The Severe Acute Respiratory Syndrome (SARS) dataset is a health data obtained from the Ministry of Health of Brazil through the Secretariat of Health Surveillance, (Ministério da Saúde, 2021a).
The SARS surveillance started with the Influenza A (H1N1) pandemic in 2009. Since then, SARS is also used to report Influenza and other respiratory viruses, which previously were reported only with the flu-syndrome sentinel surveillance.
Furthermore, in 2020, human infections caused by SARS-COV-2 were incorporated into SARS surveillance. Given the severity of the disease, all individuals in SARS require hospitalisations.
The dataset has individual, not identifiable, information such as the residence location (city), age, gender, infectious status when the person requires hospitalisation (clinical beds or ICU) or if it had a deadly outcome, among others, (Ministério da Saúde, 2021a).
Therefore, the data can be aggregated to perform risk analysis and studies of the dynamic evolution of severe cases of COVID-19 at a municipal level and can also be explored for other issues.

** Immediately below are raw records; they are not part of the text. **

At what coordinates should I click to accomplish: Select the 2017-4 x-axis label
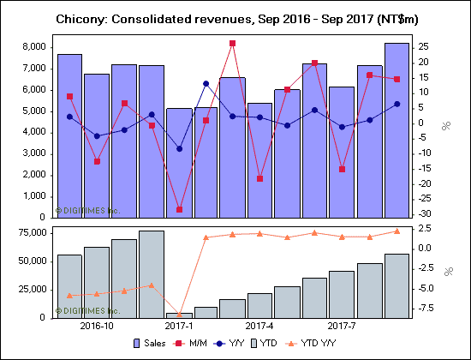click(259, 327)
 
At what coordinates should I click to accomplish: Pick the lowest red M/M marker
click(179, 209)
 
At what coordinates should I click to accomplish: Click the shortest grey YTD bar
click(179, 315)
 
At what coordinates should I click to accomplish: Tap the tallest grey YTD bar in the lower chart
click(152, 273)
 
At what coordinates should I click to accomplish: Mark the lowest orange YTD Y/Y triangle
click(179, 315)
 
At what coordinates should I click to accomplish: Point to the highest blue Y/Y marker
click(206, 83)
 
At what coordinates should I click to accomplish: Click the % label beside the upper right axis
click(446, 126)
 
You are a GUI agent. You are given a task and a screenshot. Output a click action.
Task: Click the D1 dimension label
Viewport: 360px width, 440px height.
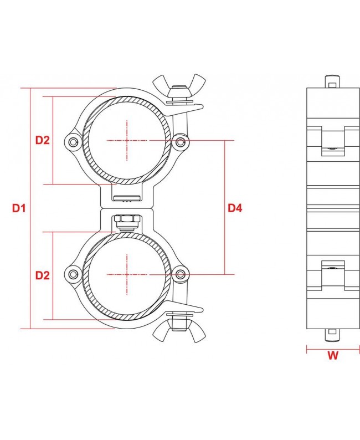19,208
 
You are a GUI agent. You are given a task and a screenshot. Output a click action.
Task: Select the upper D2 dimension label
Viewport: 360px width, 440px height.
43,140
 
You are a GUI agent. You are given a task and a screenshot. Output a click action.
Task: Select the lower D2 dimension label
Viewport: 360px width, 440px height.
43,275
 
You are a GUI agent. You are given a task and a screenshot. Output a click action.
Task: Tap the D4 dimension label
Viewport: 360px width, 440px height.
235,208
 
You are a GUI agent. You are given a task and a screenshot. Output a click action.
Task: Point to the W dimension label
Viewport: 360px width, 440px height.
332,356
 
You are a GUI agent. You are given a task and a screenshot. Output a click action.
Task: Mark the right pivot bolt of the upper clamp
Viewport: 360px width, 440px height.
180,142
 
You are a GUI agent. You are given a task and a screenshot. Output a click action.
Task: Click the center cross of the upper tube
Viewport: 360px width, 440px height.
127,141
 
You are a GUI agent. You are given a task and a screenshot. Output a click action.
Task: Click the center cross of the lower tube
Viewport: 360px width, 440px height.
127,274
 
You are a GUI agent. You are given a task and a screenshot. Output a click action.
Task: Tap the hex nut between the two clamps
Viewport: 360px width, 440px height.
126,221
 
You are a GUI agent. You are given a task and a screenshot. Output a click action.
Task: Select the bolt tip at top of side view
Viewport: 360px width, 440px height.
332,81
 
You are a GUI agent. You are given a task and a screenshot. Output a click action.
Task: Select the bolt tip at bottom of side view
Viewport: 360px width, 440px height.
332,335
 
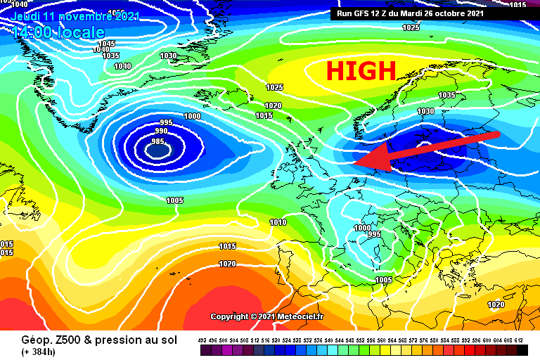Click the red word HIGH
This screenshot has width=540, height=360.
(361, 70)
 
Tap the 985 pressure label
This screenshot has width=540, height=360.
(158, 141)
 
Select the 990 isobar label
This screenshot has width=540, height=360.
(161, 131)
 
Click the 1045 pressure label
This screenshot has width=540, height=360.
(106, 44)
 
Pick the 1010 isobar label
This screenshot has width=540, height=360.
(278, 222)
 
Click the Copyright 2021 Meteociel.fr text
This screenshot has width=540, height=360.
(267, 316)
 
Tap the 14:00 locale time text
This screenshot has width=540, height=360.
(58, 32)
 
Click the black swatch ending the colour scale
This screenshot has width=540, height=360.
(522, 349)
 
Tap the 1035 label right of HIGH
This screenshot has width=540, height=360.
(446, 95)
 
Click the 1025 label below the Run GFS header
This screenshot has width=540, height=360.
(411, 27)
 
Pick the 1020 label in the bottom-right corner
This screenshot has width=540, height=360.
(496, 304)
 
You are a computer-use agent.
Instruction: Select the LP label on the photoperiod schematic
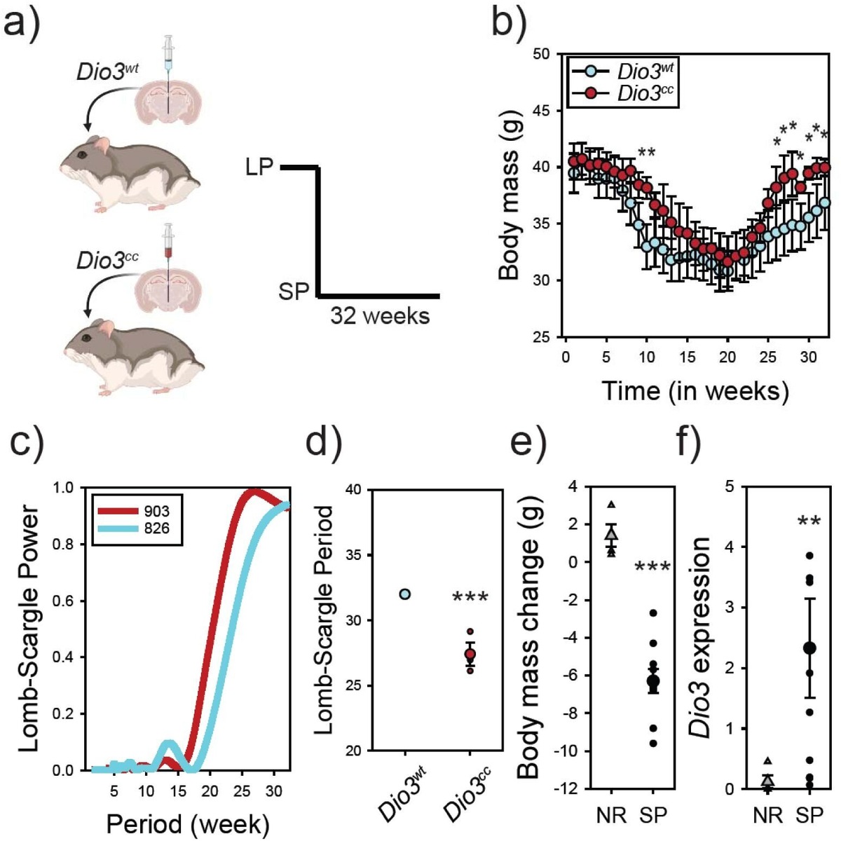tap(259, 167)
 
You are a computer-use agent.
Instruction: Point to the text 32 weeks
tap(380, 315)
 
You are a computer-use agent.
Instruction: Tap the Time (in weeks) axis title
tap(695, 390)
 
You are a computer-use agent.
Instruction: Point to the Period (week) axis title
tap(187, 824)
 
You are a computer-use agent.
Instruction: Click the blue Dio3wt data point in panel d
tap(405, 594)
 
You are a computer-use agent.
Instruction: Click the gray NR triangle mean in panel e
tap(612, 535)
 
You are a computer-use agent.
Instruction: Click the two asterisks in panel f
tap(809, 522)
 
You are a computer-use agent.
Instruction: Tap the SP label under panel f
tap(810, 814)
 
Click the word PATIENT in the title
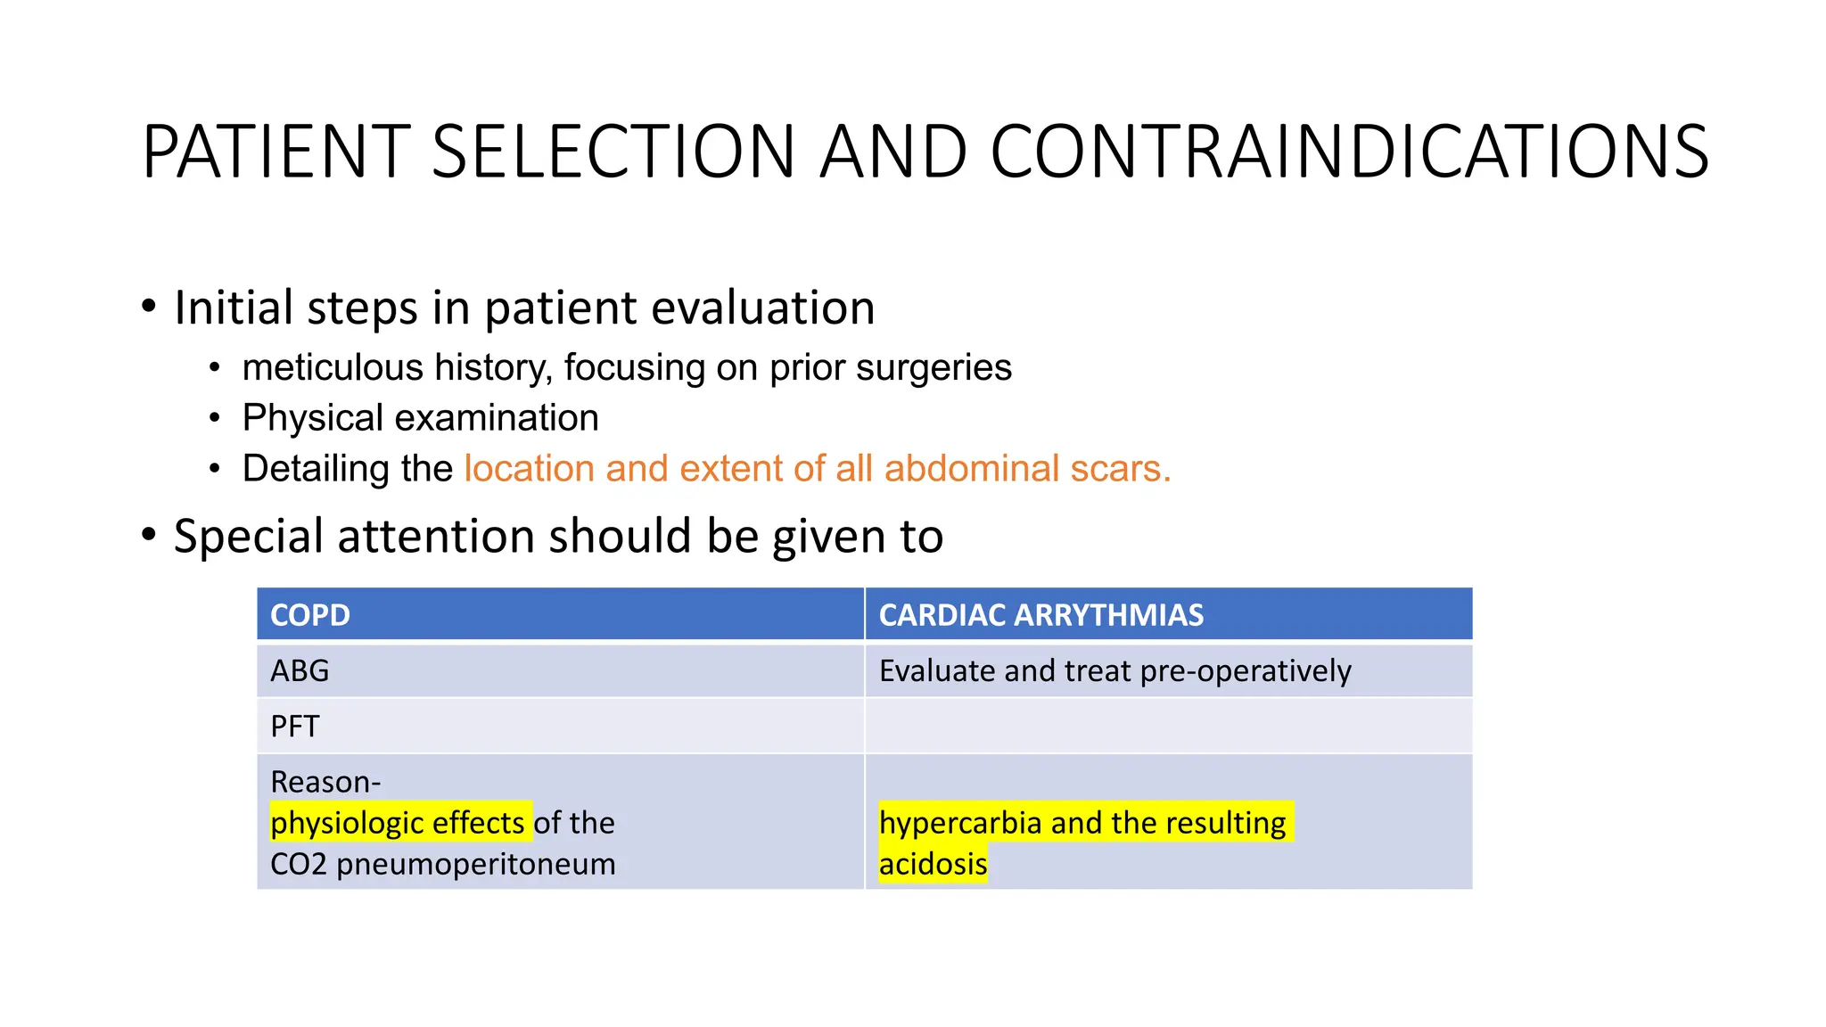point(276,152)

Furthermore, the dataset contains notifications since January 1st 2020 up to date and is weekly updated since then in our project.
In addition, the dataset contains notifications from January 1st, 2020 to the current date. Data is updated weekly in our project.
The SARS data is licensed under a Creative Commons Attribution License cc-by (version 4.0), see (Ministério da Saúde, 2021a).
Additionally, the SARS dataset is publicly available and published by the Ministry of Health of Brazil. Therefore, no approval by an ethics committee is required to use this data, according to Resolutions 466/2012 and 510/2016 (article 1, sections III and V) from the National Health Council (CNS), Brazil.
A python code is available on our Github directory to download the SARS data from the OpenDatasus , see details in (Ministério da Saúde, 2021a) and Github. We are pulling the SARS data from 2019 and on. When running the code, the data is downloaded all again once the OpenDatasus does not have an API token for SARS.
The database is updated weekly in our project, being a version associated with its date of update. Additional information on data collection methods can be found in (Observatório COVID-19, 2020).
The SARS dataset has a total of 162 columns and showed a total of 1,264,480 registries (rows) and a size of 694 MB in the last update of August 19th, 2021.
A code with more details about the variables, data processing and analysis methods is presented in our Github directory .
Every case in SARS will have a final classification given by the epidemiological surveillance teams of the Secretariat of Health. However, given the number of registered patients, they may not be classified on time (some even closed and not analysed anymore).
To overcome such a difficulty, our team will apply a classification algorithm to give a pre-diagnosis of the cases in SARS that have no final classification. The algorithm is applied to the information of symptoms that is available in the dataset.